И зачем все это, если мужчинам Нравится естественный розоватый цвет свежих щечек, нежная припухлость губ и век и сами ненакрашенные губы, которые можно целовать и целовать, не боясь испачкаться в помаде, забывая обо всем на свете, как это делает дядя Миша…

Оля встала перед зеркалом во весь рост и начала придирчиво осматривать себя. Тугие голубоватые джинсы плотно облегали стройные бедра, белая трикотажная кофточка с глубоким вырезом подчеркивала мягкие округлости груди и открывала высокую тоненькую шею. Длинные, почти по пояс, золотистые от иранской хны волосы обрамляли улыбающееся личико с безукоризненными зубами, белеющими между розовыми губами…

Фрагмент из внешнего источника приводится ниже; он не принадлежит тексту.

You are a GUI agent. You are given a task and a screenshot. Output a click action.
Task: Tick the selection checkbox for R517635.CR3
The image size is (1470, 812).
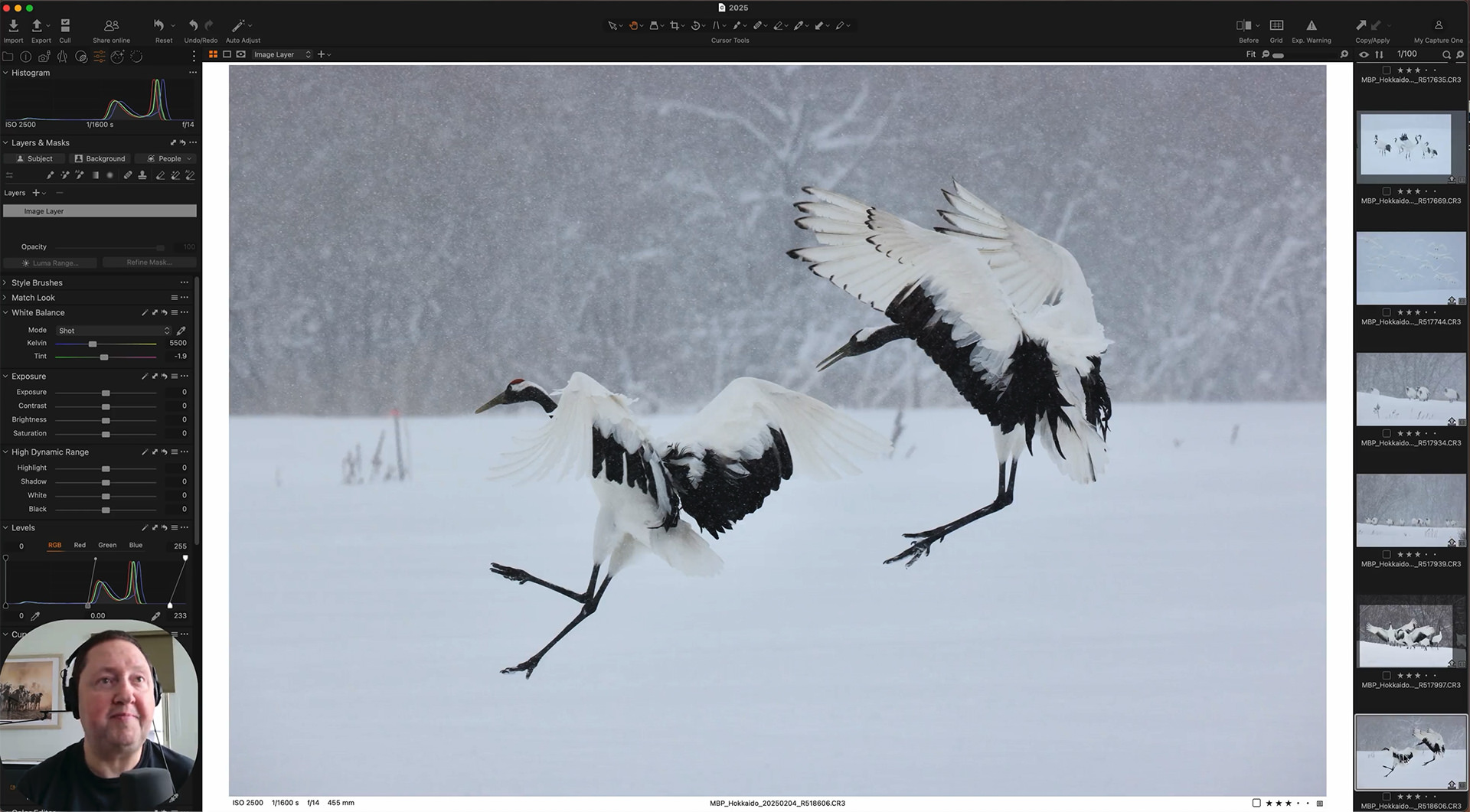1387,70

Она вдруг вспомнила, что не почистила зубы, и помчалась в ванную комнату. Прополоскав рот после пасты, Оля вернулась к себе и позвонила Тараскиной:

– Привет, Ленок, как дела? В школу-то собираешься?

– Собираюсь. У меня только что Томка Перепелкина была, такие вещи про Ларчикову рассказала. Прикинь, на нее собираются завести уголовное дело, но только она еще не говорит, с чем конкретно это связано. Кормила их шоколадными конфетами, хотела умаслить, чтобы добиться у них поддержки на суде, она так и сказала, а потом, прикинь, припомнила ту девку из интерната, помнишь, с которой мы разбирались в посадках, а пацаны наши потом… сама знаешь, что с ней сделали! Она говорит, что сама лично все видела, потому что ей кто-то позвонил и предупредил о предстоящей разборке…

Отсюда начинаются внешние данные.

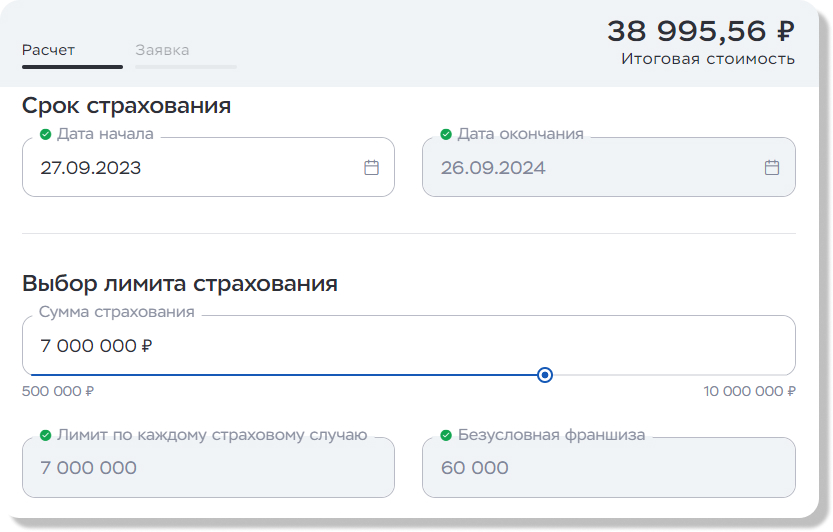Click green checkmark beside Дата окончания label
Viewport: 833px width, 532px height.
tap(446, 134)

– Ничего себе… – Оля прикусила губу и поморщилась: дядя Миша, похоже, перестарался, и теперь на губе образовалась небольшая ссадина, которая к тому же еще кровоточила. – Ш-ш-с…

– Ты чего шипишь?

– Да так, ничего, возмущаюсь Ларчиковой. Разве она не понимает, что ее могут привлечь уже только за то что она все видела и ничего не предприняла?

Ведь ей придется доказывать, что в посадках она оказалась случайно, и это в девять вечера?! Смех! По-моему, у этой Ларчиковой не все дома.

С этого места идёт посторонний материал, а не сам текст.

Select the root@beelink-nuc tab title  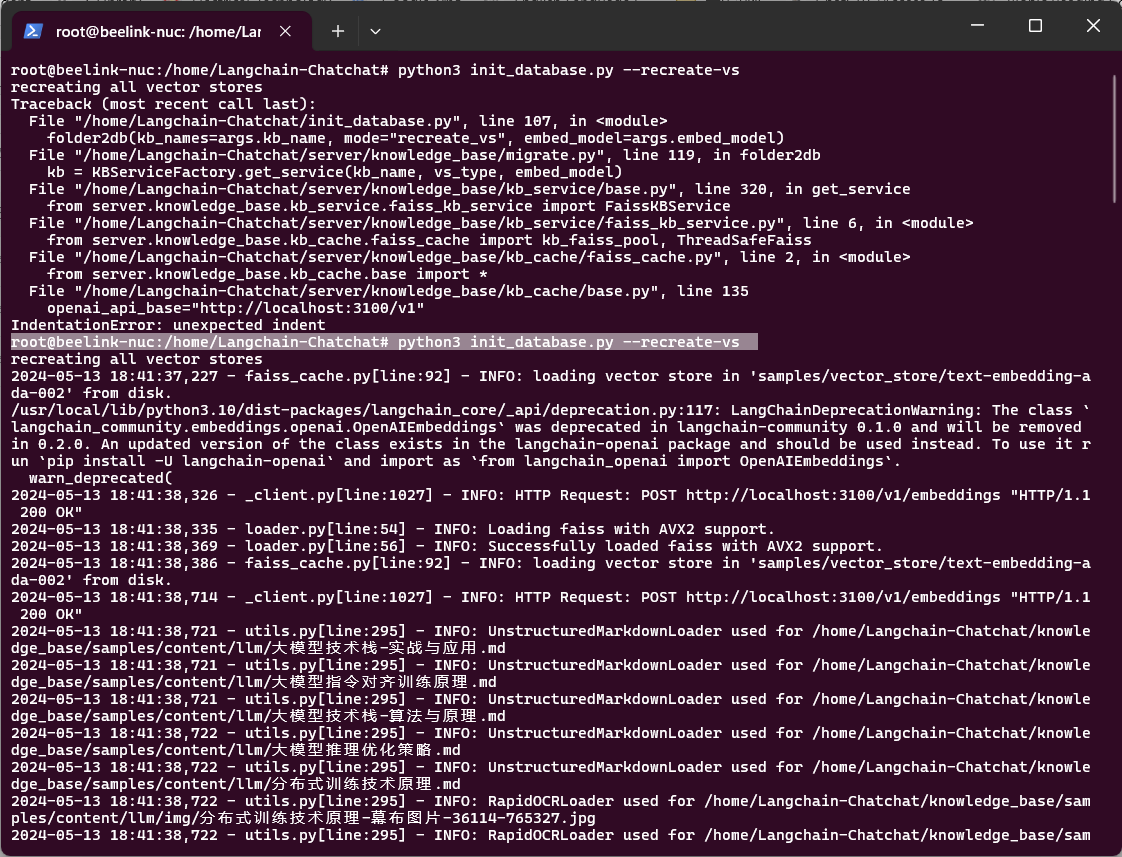pyautogui.click(x=158, y=31)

– Про снимки спрашивала, не видели ли они их…

– Ну и что?

– А кто их не видел-то? Вся школа! Я, конечно, не знаю, зачем Вадим подстроил ей эту подлянку, но ведь теперь, если только тот дядечка из прокуратуры пронюхает про снимки, все подозрение ляжет на нее…

– Месть вроде, да? Но не думаешь же ты, что Ларчикова сама зарубила Вадьку топором? Я лично не верю. И вообще, мне кажется, что это связано с теми парнями, которые угоняли их машину, помнишь, он рассказывал?

– Да у его отца этих машин – целый автопарк, не думаю, чтобы из-за того, что пацаны взяли льдовскую машину покататься, Вадька стал бы их шантажировать.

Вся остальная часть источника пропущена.